La verità è che i bambini palestinesi lanciano pietre contro i soldati israeliani, né a causa del loro presunto odio intrinseco verso gli israeliani, né come atti puramente politici. Lo fanno perché è il loro unico modo per affrontare le proprie paure e fare i conti con la propria umiliazione quotidiana.

Fonte: English version

Di Ramzy Baroud – 13 ottobre 2022

Immagine di copertina: Il bambino palestinese, Faris Odeh, lancia una pietra contro un carro armato israeliano.

I bambini del mio campo profughi di Gaza raramente avevano paura dei mostri, ma dei soldati israeliani sì. Questo è tutto ciò di cui parlavamo prima di andare a letto. A differenza dei mostri immaginari nell’armadio o sotto il letto, i soldati israeliani sono reali e potrebbero presentarsi in qualsiasi momento: alla porta, sul tetto o, come spesso accade, fare irruzione in casa.
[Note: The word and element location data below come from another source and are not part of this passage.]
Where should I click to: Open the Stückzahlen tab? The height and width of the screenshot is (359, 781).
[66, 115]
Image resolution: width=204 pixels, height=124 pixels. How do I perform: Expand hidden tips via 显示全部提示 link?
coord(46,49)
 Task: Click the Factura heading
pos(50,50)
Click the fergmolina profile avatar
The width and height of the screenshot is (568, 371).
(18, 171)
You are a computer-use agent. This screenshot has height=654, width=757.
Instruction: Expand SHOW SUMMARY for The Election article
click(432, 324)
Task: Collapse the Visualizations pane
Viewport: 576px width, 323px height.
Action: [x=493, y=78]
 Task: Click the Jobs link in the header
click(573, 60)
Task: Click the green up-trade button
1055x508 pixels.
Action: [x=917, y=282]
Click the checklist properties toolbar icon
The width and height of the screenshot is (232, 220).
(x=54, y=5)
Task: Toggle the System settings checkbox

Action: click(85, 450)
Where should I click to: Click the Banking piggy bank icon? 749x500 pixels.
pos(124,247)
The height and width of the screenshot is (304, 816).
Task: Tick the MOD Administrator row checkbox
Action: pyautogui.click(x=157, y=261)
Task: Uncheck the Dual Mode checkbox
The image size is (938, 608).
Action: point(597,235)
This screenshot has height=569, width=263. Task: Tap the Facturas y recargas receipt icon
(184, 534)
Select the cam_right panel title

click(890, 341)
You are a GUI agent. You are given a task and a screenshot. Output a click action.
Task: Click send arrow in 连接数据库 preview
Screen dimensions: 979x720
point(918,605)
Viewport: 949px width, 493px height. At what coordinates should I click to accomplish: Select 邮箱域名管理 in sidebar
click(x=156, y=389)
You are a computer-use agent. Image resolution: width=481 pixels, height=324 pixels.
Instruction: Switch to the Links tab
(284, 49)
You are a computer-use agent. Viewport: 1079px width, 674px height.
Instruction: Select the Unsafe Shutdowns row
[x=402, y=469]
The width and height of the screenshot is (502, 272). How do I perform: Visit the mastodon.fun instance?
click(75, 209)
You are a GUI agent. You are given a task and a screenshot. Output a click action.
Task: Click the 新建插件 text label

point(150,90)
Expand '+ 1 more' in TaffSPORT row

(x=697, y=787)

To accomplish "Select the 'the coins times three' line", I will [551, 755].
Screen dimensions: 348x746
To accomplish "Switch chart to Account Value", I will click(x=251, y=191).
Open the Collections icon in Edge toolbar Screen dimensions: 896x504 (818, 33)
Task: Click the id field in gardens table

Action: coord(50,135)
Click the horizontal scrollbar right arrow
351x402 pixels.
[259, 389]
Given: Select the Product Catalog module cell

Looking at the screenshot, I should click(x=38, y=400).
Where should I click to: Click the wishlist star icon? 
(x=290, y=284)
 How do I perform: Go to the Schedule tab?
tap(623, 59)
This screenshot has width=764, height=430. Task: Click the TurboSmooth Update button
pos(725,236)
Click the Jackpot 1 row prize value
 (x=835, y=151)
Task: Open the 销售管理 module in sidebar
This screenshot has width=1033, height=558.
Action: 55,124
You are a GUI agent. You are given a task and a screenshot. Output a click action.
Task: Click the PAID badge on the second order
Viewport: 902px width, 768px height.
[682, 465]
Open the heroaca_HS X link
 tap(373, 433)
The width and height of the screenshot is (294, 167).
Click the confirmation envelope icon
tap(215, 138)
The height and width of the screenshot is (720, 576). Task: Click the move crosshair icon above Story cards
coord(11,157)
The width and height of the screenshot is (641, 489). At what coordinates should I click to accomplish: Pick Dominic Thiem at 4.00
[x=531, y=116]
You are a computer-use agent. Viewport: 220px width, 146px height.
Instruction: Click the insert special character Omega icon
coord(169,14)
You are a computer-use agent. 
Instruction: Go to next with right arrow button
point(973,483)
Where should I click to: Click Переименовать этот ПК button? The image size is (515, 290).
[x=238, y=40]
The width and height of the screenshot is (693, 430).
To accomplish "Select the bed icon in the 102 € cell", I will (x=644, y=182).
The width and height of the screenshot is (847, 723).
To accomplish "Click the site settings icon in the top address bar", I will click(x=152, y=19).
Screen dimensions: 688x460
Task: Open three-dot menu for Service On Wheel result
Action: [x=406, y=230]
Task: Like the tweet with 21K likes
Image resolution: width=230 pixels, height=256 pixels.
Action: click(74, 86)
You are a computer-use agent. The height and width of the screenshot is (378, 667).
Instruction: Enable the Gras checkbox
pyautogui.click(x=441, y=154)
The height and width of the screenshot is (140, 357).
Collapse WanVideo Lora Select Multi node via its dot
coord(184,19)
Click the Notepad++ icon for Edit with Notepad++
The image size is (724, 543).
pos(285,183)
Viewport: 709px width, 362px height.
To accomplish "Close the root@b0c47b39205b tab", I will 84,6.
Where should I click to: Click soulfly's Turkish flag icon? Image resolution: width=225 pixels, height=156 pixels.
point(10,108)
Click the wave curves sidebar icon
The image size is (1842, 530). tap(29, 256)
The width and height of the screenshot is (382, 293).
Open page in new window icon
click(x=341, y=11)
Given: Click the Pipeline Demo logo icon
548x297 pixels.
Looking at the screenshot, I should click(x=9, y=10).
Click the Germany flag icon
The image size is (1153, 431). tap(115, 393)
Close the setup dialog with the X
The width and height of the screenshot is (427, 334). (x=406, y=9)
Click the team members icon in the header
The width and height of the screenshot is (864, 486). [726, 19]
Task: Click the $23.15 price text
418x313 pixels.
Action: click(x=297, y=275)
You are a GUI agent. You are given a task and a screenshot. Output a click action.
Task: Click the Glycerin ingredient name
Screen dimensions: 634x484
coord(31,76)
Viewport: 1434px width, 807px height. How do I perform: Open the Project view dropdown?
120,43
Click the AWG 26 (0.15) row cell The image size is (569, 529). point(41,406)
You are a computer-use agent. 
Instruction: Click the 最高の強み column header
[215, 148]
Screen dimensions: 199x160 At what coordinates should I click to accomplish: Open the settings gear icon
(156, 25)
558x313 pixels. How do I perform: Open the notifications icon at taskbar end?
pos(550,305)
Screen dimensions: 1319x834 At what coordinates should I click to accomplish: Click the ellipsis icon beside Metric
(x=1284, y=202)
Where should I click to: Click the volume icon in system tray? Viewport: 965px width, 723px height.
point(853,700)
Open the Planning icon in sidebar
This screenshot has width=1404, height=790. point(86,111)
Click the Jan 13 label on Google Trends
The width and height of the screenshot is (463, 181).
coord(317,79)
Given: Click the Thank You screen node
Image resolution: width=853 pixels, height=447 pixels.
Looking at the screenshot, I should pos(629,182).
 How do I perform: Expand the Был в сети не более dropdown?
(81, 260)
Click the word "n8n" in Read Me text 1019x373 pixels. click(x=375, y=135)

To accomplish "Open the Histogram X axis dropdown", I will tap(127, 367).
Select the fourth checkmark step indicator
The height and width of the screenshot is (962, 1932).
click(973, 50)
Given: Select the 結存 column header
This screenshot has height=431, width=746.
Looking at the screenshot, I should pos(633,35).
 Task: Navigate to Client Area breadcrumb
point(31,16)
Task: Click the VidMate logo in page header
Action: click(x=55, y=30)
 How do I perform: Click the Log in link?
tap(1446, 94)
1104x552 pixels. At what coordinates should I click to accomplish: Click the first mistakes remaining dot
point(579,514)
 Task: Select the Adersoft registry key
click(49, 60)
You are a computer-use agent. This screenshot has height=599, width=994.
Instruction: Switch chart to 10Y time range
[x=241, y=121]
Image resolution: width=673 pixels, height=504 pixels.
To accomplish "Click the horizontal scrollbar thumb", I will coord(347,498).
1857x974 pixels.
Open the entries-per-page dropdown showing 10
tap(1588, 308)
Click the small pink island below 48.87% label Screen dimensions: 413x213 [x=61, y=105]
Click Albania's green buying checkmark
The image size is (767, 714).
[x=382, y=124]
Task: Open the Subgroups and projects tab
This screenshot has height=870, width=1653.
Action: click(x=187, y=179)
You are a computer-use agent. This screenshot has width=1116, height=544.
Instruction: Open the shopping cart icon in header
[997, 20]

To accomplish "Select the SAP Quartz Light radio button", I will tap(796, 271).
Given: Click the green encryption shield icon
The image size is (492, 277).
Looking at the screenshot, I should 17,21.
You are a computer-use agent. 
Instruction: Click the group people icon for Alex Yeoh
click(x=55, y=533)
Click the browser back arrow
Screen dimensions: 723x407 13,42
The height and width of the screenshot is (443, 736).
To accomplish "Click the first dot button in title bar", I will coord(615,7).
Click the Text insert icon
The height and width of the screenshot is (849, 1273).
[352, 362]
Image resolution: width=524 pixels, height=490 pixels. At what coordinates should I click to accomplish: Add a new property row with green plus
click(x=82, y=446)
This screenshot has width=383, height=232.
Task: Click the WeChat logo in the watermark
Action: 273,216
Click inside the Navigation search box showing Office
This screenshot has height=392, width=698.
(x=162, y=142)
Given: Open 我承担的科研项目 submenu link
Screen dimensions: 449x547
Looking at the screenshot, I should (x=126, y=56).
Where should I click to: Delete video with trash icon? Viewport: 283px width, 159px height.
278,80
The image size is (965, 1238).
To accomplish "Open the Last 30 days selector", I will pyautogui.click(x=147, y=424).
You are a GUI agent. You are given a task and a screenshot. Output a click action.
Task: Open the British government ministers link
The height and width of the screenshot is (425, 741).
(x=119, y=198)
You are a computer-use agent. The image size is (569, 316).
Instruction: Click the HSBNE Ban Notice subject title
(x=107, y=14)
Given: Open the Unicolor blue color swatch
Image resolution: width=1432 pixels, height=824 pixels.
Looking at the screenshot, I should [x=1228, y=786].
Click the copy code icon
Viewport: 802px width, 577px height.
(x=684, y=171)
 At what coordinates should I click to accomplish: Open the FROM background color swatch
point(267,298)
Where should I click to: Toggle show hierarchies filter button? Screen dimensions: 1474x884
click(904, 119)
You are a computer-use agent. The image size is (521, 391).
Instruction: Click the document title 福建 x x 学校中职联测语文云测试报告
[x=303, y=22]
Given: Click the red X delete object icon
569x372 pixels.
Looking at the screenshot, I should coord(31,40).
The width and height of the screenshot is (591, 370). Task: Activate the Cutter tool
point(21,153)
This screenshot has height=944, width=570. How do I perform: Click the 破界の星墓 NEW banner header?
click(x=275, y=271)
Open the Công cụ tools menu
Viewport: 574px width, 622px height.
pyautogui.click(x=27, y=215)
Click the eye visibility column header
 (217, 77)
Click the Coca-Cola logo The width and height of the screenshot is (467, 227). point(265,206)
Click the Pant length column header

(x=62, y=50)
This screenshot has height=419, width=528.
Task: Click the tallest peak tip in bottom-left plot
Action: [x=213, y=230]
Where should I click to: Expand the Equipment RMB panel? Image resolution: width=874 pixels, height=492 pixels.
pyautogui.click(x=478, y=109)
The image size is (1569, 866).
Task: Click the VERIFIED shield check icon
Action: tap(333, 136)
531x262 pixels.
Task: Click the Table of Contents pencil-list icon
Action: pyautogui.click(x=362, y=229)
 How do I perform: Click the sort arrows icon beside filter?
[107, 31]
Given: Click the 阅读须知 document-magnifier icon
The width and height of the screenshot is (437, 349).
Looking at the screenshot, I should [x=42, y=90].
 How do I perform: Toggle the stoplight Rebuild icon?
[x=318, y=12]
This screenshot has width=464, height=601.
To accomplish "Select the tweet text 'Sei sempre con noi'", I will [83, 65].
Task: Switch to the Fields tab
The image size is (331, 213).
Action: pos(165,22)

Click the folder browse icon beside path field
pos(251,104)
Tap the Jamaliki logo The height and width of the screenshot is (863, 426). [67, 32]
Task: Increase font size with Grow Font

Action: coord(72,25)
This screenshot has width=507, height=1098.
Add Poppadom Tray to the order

La recente tragica morte di un bambino di 7 anni, Rayan Suliman, un ragazzino palestinese del villaggio di Tuqu vicino a Betlemme, nella Cisgiordania occupata, ha suscitato tanti ricordi. Il bambino con la pelle olivastra, il viso innocente e gli occhi luminosi è caduto a terra mentre veniva inseguito dai soldati israeliani, che hanno accusato lui e i suoi coetanei di lanciare sassi. Ha perso i sensi, il sangue gli usciva dalla bocca e, nonostante gli sforzi per rianimarlo, ha smesso di respirare.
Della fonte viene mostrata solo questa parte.